Noise Event Data:

ANEEM - Aircraft Noise Event Extraction Methodology:
In January 2015, the Airports Authority became the first U.S. airport system to upgrade its noise monitoring software using a new and improved noise source classification methodology that accounts for quieter aircraft and higher backgorund noise levels.  Descriptions of Noise Event Detection Methodologies are posted below.

  • Noise Data Updates:  Approximately 30 days after the last day of each month.
  • Available Data:            2015 - Present.


ANEEM Noise Event Classifications and Metrics:

Aneem description

Noise Classification Descriptions:

  • Aircraft:          Noise events correlated with aircraft position data.
  • Community:  Noise events without correlated aircraft position data.
  • Mixed:            Noise events attributed to correlated aircraft and community noise.
  • Background:  Environmental noise not associated with aircraft or community noise.


Noise Event Metric and Table Header Descriptions:

  • Aircraft DNL:  Cumulative exposure metric that logarithmically calculates the average aircraft dB(A) level over a 24-hour period, with a 10 dB penalty** artificially applied to aircraft noise events occuring during nighttime hours (22:00 - 06:59).  (**10 dB penalty is equivalent to substituting '1' nighttime aircraft noise event with '10' nighttime aircraft noise events.)
  • dB(A):  A-weighted decibel scale that adjusts (weights) low frequency ranges to model the response perceived by the human ear.
  • Leq:  For Each Noise Classification:  A cumulative exposure metric that logarithmically averages the varying sound energy over a defined period of time (month), and states it as a constant (equivalent) level for each noise classification type.
  • Lmax:  Single event noise metric that represents the maximum (peak) dB(A) level during a discrete noise event.  Monthly peak levels are represented as:
    • Min (lowest peak), Modal (most common 'whole #' peak), Max (highest peak).
  • Total Leq:  For All Noise Classifications:  Cumulative exposure metric that logarithmically averages the varying sound energy over a defined period of time (month), as states it as a constant (equivalent) level for all noise classifications
  • # Events:  Number of noise events during the month for each noise classification type.
  • % Time Online:  Percent of the month that the noise monitor was operational.

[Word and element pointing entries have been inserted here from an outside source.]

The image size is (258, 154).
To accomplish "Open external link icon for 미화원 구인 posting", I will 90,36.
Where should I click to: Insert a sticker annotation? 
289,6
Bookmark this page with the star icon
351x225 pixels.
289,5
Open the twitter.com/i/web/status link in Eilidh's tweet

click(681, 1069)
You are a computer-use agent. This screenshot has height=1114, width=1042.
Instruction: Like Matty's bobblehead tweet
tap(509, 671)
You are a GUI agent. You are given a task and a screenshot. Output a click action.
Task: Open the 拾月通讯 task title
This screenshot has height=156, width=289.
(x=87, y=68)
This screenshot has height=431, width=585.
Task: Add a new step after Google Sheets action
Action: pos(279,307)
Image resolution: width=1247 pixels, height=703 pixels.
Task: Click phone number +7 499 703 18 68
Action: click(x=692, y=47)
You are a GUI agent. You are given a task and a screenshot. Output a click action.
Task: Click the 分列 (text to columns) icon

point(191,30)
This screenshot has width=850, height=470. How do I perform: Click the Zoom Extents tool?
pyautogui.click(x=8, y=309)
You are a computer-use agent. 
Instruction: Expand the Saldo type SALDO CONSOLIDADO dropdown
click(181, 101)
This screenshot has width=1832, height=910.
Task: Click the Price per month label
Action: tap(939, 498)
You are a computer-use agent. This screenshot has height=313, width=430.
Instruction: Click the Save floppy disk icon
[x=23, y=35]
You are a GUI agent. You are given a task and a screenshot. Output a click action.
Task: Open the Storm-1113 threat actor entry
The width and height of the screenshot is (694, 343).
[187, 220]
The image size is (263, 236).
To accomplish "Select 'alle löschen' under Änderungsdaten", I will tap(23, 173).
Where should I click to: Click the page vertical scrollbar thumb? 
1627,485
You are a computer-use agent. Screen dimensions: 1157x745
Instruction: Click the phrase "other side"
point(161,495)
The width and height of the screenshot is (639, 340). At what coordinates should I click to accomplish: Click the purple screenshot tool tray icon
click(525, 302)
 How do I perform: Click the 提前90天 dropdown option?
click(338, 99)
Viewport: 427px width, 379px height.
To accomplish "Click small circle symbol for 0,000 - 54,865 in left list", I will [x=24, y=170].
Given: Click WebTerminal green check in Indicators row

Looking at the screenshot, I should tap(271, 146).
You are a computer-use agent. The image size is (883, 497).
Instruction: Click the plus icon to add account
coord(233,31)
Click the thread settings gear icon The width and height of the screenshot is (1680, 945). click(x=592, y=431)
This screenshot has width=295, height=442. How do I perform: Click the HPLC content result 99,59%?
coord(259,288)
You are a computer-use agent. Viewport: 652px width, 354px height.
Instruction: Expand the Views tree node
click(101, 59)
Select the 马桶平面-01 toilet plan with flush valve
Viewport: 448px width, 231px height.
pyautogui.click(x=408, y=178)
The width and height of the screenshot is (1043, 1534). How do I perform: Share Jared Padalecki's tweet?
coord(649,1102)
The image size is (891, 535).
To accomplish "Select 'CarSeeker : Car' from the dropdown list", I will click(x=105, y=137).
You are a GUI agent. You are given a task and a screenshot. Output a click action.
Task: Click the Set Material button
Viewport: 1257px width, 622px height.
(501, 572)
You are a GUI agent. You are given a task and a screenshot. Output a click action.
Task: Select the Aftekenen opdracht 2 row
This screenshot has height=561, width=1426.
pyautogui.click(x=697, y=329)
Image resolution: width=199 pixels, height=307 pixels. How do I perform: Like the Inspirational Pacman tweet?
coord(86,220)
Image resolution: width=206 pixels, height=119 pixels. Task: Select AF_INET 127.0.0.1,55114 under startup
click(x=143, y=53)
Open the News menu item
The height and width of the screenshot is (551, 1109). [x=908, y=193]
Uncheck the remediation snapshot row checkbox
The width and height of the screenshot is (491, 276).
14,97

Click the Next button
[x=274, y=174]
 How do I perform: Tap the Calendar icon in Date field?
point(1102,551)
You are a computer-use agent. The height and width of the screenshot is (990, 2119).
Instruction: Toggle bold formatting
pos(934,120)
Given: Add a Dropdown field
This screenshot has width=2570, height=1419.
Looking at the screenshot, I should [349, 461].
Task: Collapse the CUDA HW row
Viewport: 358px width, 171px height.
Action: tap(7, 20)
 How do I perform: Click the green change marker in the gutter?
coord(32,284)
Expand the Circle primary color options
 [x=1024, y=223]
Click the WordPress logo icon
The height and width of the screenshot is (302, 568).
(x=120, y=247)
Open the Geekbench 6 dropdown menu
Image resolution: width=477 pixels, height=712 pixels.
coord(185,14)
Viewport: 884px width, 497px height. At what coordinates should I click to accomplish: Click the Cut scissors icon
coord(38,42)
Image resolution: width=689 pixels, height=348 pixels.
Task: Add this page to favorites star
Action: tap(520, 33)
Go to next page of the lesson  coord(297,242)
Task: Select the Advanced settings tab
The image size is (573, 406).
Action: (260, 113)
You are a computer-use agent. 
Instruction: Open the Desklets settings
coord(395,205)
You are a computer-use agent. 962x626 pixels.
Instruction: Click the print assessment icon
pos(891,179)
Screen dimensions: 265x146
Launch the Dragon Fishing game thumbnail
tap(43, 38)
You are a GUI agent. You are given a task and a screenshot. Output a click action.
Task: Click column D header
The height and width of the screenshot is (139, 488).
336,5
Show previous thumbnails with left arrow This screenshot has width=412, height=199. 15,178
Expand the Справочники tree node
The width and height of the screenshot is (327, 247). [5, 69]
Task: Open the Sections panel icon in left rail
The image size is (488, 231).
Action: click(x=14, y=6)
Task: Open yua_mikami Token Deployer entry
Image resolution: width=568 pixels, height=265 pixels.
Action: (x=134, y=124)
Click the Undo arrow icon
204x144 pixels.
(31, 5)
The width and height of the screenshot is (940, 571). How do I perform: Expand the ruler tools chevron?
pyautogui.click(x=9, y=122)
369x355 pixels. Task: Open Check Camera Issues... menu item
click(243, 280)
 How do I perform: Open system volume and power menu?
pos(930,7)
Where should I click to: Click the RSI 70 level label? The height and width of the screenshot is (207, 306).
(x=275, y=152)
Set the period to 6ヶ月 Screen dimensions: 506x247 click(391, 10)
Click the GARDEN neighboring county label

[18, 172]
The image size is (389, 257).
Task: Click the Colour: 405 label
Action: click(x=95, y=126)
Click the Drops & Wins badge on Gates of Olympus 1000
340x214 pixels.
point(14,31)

Metrics used to directly compare noise events at a specific noise monitoring location:

      Leq:  Direct comparison of non-penalized aircraft, community, mixed & background noise.
      Aircraft DNL:
  Direct comparison of aircraft only noise, including penalized aircraft noise
                               events occurring between 22:00 - 06:59.






Noise Event Detection Methodologies:

Traditional Noise Event Detection Methodology:  Prior to 2015, the Airports Authority’s noise monitors detected a noise event when the noise level exceeded a noise threshold for a minimum duration.  During noise data post-processing, only detected noise events were correlated against aircraft position data.  The traditional methodology had technological challenges:

  • Quieter aircraft commonly generated noise levels that did not satisfy the noise event threshold criteria.
  • Aircraft noise events could easily be contaminated by community noise sources (traffic, sirens, lawn mowers, construction, community activities, nature – weather, animals).
  • Lowering the noise event detection threshold did not account for increased background noise levels.

ANEEM - Aircraft Noise Event Extraction Methodology:  In 2015, the Airports Authority became the first U.S. airport system to implement ANEEM, developed by EMS Bruel & Kjaer, to identify and classify noise events.

  • ANEEM does not solely rely on the noise monitor to detect a noise event.  During noise data post-processing, ANEEM cross-references databases to identify aircraft in the vicinity of the noise monitor when the noise level rises above the background level. 
  • Aircraft-dominated noise events are identified and correlated by comparing aircraft position data with predicted noise levels for that aircraft, using FAA noise certification data.
  • ANEEM provides a more accurate detection methodology for distinguishing aircraft noise from other noise sources experienced in neighboring communities.

It is very important to clarify that the “total noise” experienced at a noise monitor is unaffected by the choice of a noise event detection methodology.

ANEEM only improves the accuracy of the noise source classification process.  ANEEM noise event counts will be higher because ANEEM accounts for quieter aircraft and higher background noise levels.  However, the “total noise” experienced at the noise monitor is consistent with legacy software.